Appendix A also shows you how to setup the *stack Haskell build tool. As I update this book in September 2024 I have started using Cabal more often than Stack. The README files in the code examples for this book usually have both stack and Cabal instructions for building and how to run the examples.
Whether you use Emacs/VSCode or run a REPL in a terminal window (command window if you are using Windows) the important thing is to get used to and enjoy the interactive style of development that Haskell provides.
Why Haskell?
I have been using Lisp programming languages professionally since 1982. Lisp languages are flexible and appropriate for many problems. Some might disagree with me but I find that Haskell has most of the advantages of Lisp with the added benefit of being strongly typed. Both Lisp and Haskell support a style of development using an interactive shell (or “repl”).

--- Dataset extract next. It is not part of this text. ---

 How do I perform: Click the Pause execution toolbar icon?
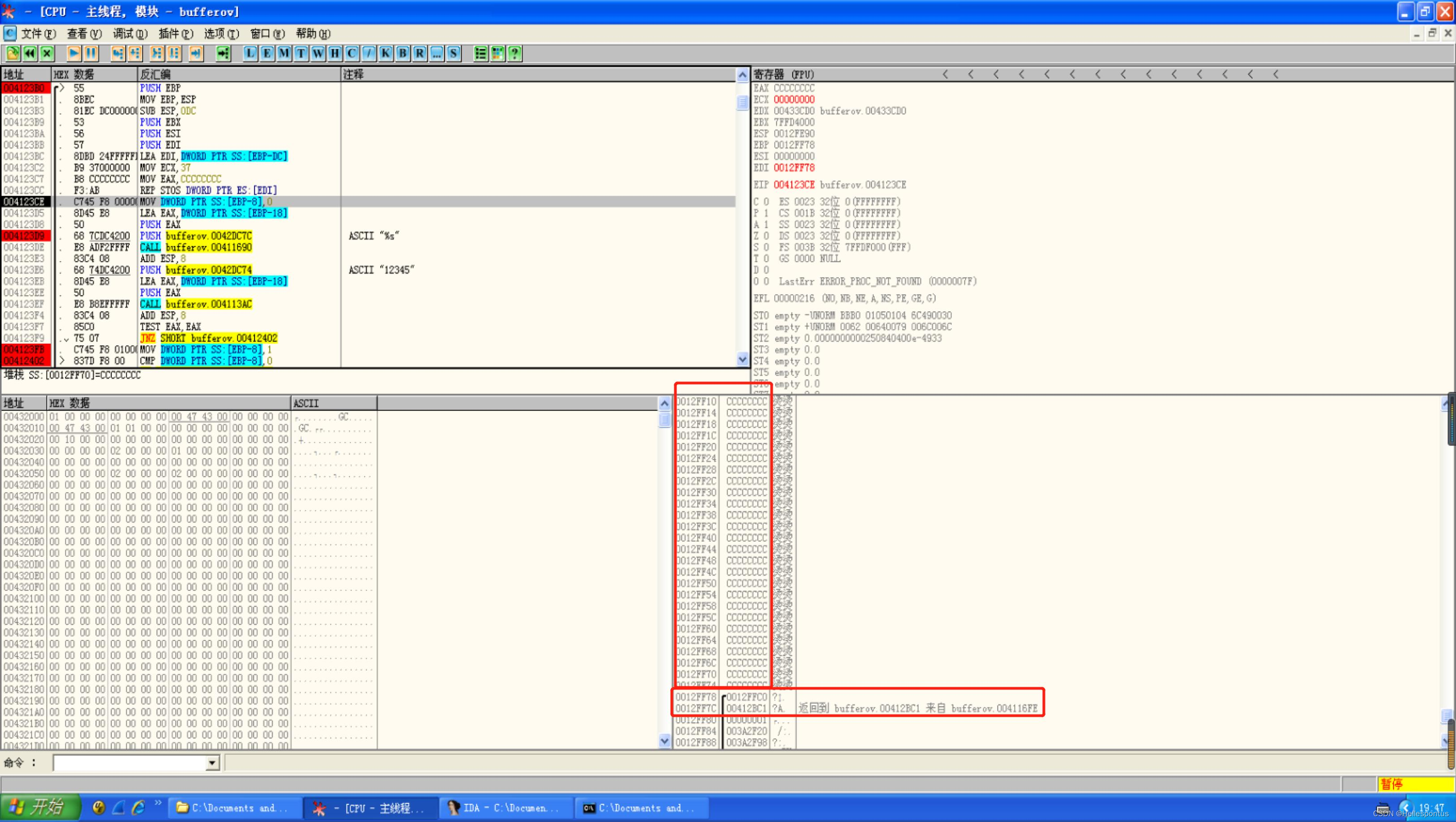91,54

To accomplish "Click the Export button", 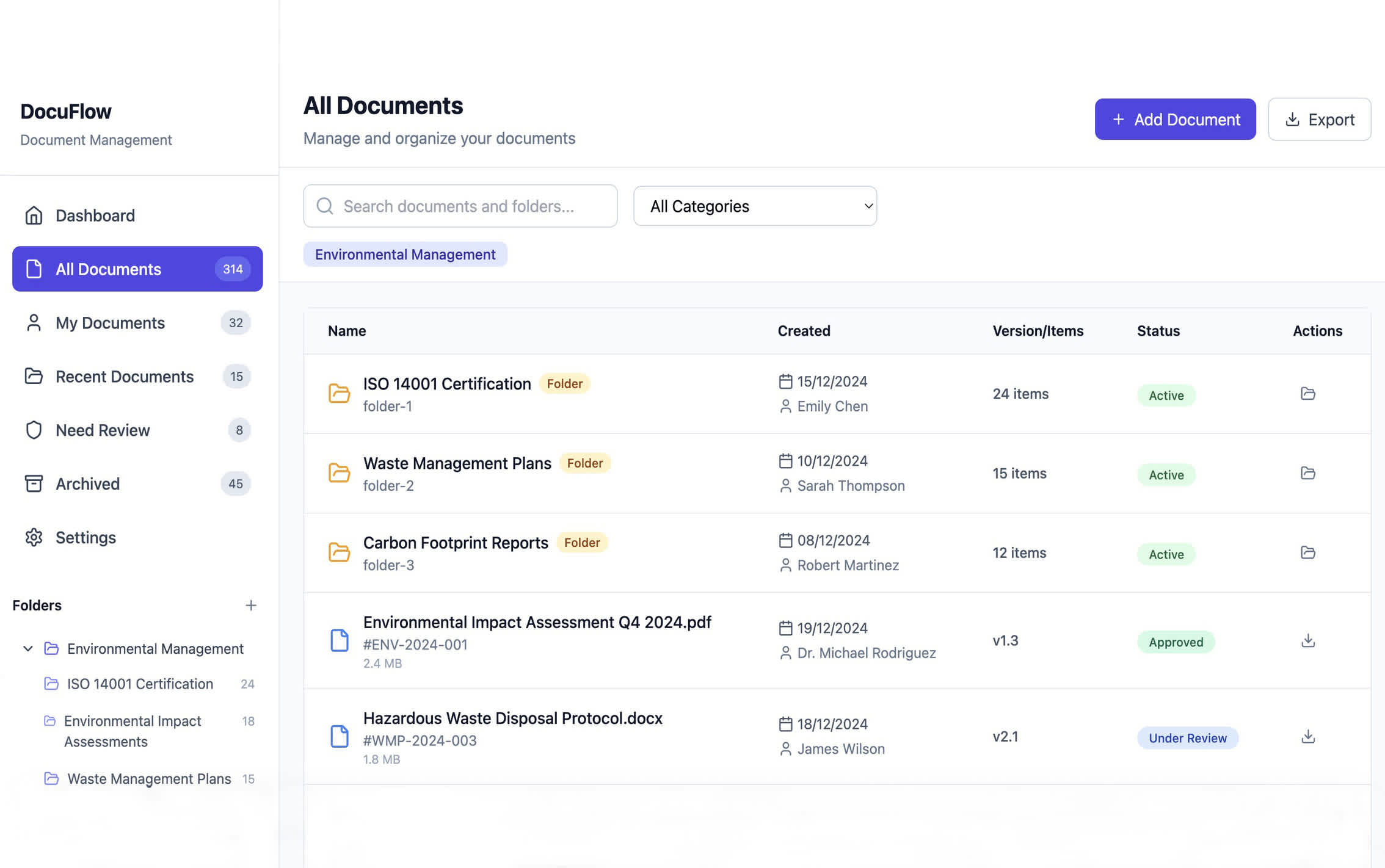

What does being a strongly typed language mean? In a practical sense it means that you will often encounter syntax errors caused by type mismatches that you will need to fix before your code will compile (or run in the GHCi shell interpreter). Once your code compiles it will likely work, barring a logic error. The other benefit that you can get is having to write fewer unit tests - at least that is my experience. So, using a strongly typed language is a tradeoff. When I don’t use Haskell I tend to use dynamic languages like Common Lisp or Python.
Haskell supports type safety, concurrency, and high performance applications.
Enjoy Yourself
I have worked hard to make learning Haskell as easy as possible for you. If you are new to the Haskell programming language then I have something to ask of you, dear reader: please don’t rush through this book, rather take it slow and take time to experiment with the programming examples that most interest you.
Acknowledgements
I would like to thank my wife Carol Watson for editing the manuscript for this book. I would like to thank Roy Marantz, Michel Benard, Daniel Kroni, and David Jameson for reporting an errors.